L’exercice sera différent pour d’autres marques. Prenons à présent l’exemple de Febreze. Le principal impact environnemental positif,
c’est ici au niveau du packaging qu’on peut l’atteindre, ce sur quoi nous nous sommes notamment engagés à travers un programme avec Terracycle, le «social business» qui se consacre à recycler et valoriser les déchets. La brand equity de la marque, c’est la notion de «fresh air», procurer un bol d’air frais. C’est plus difficile de trouver le point d’intersection, de lier les deux ! Nous avons planché avec notre agence, pour aboutir à : «Leave nothing but fresh air behind».

Ce qui me frappe, c’est combien on retrouve jusque dans votre politique durableune cohérence avec les fondamentaux proctériens. Dans tous les exemples cités, votre «point d’intersection» se formule à travers une USP…

Bien sûr, et c’est le secret ! Il est impossible à une marque de dire tout ce qu’elle fait. On ne peut pas communiquer sur tout en long
et en large.

Une politique durable se construit aussi avec les partenaires extérieurs, les clients ou fournisseurs.

C’est un domaine sur lequel nous travaillons de façon intensive, à travers nos Supply Network Innovation Centers. L’objectif fixé à l’origine pour 2015 - enlever des routes 30% du trafic de camions - fut atteint deux ans avant l’échéance. On développe le transport intermodal, on optimise les chargements en intégrant volume et poids, on fait de la collaboration horizontale avec des fournisseurs non concurrents. Et côté fournisseurs on agit en développant des Supplier Scorecards qui alignent nos pratiques sur des critères sociaux et environnementaux. Nous l’avons déjà mis en place sur les fournisseurs «tier 1» - plusieurs milliers - et nous avons l’intention de le faire à présent sur les fournisseurs «tier 2».

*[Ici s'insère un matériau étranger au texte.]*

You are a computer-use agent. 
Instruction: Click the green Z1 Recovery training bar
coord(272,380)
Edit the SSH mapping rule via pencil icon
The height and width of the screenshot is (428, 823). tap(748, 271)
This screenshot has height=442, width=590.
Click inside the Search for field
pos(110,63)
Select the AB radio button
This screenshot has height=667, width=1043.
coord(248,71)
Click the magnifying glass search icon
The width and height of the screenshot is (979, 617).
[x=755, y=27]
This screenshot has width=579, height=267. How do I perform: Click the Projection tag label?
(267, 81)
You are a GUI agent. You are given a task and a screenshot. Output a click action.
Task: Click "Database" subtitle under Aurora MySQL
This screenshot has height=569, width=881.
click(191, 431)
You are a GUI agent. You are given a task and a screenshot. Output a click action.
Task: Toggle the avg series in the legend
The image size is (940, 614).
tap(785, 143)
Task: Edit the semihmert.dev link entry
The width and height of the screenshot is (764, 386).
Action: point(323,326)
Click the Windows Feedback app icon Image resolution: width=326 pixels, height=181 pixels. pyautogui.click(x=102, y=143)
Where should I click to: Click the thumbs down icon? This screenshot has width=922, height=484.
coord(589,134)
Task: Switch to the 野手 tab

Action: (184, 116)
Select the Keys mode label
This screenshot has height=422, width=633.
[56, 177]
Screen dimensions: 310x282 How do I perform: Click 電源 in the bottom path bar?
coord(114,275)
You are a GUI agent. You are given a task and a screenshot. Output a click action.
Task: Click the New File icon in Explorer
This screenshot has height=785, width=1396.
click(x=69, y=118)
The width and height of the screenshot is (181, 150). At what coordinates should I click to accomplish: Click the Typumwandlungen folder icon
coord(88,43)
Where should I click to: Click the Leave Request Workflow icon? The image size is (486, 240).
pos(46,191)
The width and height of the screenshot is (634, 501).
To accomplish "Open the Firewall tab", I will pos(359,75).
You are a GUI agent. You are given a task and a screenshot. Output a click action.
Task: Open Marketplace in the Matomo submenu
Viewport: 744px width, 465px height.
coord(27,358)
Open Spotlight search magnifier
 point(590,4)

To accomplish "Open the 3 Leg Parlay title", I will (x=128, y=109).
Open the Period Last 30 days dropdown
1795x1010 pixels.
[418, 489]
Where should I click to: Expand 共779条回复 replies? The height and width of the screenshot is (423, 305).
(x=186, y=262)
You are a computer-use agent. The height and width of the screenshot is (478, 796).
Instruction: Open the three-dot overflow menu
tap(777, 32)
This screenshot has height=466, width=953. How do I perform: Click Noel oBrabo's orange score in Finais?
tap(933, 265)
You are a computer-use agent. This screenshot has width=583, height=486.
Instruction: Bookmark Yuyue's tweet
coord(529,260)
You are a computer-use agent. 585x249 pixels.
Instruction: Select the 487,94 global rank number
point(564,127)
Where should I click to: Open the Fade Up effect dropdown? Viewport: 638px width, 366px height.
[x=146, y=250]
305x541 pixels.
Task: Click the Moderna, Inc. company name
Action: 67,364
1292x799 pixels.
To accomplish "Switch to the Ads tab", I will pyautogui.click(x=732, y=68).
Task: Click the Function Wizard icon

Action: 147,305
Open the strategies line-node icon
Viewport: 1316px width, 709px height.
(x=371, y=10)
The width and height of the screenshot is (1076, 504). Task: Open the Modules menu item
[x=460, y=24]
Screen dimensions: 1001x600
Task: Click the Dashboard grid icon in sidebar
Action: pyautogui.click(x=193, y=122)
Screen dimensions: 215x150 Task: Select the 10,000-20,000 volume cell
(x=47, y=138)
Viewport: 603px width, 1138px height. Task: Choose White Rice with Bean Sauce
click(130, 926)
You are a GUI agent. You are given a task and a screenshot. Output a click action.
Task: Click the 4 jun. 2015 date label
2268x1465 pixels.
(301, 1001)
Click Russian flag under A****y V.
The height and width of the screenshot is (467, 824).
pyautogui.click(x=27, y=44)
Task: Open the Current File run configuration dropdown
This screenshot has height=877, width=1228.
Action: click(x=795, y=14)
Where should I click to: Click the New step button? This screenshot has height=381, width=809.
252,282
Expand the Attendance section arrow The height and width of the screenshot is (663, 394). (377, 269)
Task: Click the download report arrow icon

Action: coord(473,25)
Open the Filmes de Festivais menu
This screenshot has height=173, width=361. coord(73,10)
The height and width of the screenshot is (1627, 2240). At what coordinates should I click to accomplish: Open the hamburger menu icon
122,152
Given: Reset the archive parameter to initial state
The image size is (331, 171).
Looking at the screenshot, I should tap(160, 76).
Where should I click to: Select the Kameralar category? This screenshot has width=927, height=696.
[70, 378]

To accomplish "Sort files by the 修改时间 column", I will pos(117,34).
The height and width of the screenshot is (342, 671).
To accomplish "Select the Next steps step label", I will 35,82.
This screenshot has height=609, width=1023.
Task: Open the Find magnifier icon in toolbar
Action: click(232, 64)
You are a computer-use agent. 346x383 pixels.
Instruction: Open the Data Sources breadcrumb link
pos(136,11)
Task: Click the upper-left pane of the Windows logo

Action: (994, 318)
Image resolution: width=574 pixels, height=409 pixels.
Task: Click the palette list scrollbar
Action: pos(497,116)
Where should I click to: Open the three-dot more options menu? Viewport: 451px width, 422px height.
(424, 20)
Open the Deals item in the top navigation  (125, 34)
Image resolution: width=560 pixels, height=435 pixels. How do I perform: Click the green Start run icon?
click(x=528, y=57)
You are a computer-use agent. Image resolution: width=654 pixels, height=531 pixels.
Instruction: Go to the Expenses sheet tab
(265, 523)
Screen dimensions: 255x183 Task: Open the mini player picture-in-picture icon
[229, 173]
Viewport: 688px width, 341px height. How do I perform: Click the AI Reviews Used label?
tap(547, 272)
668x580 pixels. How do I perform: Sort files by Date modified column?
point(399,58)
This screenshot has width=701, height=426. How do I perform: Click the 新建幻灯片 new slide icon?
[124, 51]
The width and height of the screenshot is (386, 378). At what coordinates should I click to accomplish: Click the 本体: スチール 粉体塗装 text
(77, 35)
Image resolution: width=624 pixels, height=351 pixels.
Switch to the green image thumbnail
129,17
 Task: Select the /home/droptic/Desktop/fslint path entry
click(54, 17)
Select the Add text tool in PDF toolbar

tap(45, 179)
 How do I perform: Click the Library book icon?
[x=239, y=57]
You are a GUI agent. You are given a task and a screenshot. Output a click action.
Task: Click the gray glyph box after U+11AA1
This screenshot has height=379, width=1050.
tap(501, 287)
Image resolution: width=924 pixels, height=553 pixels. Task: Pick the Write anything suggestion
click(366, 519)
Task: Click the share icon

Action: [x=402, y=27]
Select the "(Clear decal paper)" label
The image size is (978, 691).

Les lessiviers n’ont pas toujours eu bonne réputation en matière durable. Comment prouver au public, y compris le plus exigeant, votre sincérité ?

L’interaction qui se développe avec le consommateur présente son lot de risques et d’opportunités. Il y a chez le consommateur
un désir de transparence. Il veut savoir qui est derrière la marque et ce qu’il y a dans le produit. Inutile de lui dire «faites-nous confiance», c’est un discours qui ne passe plus. Il n’y a pas d’autre choix que de nouer un dialogue.

Difficile d’interviewer une VP Global Sustainability sans évoquer avec elle l’actualité du moment, quand Donald Trump choisit de retrancher son pays des accords de Paris... Comment réagit-on dans une entreprise telle que la vôtre, où l’on n’intervient pas volontiers sur des sujets à portée politique ?

2017 est évidemment une année-clef en matière de politique environnementale, puisque cette actualité force les gens à prendre position. Celle de P&G est claire : notre Président et CEO David Taylor figurait parmi les 29 signataires d’une lettre demandant au Président Trump de ne pas se dégager des accords de la COP21. Et P&G figure parmi les fondateurs du Climate Leadership Council, qui milite pour une action de lutte contre le réchauffement climatique et est favorable à l’instauration d’une taxe sur les émanations de carbone.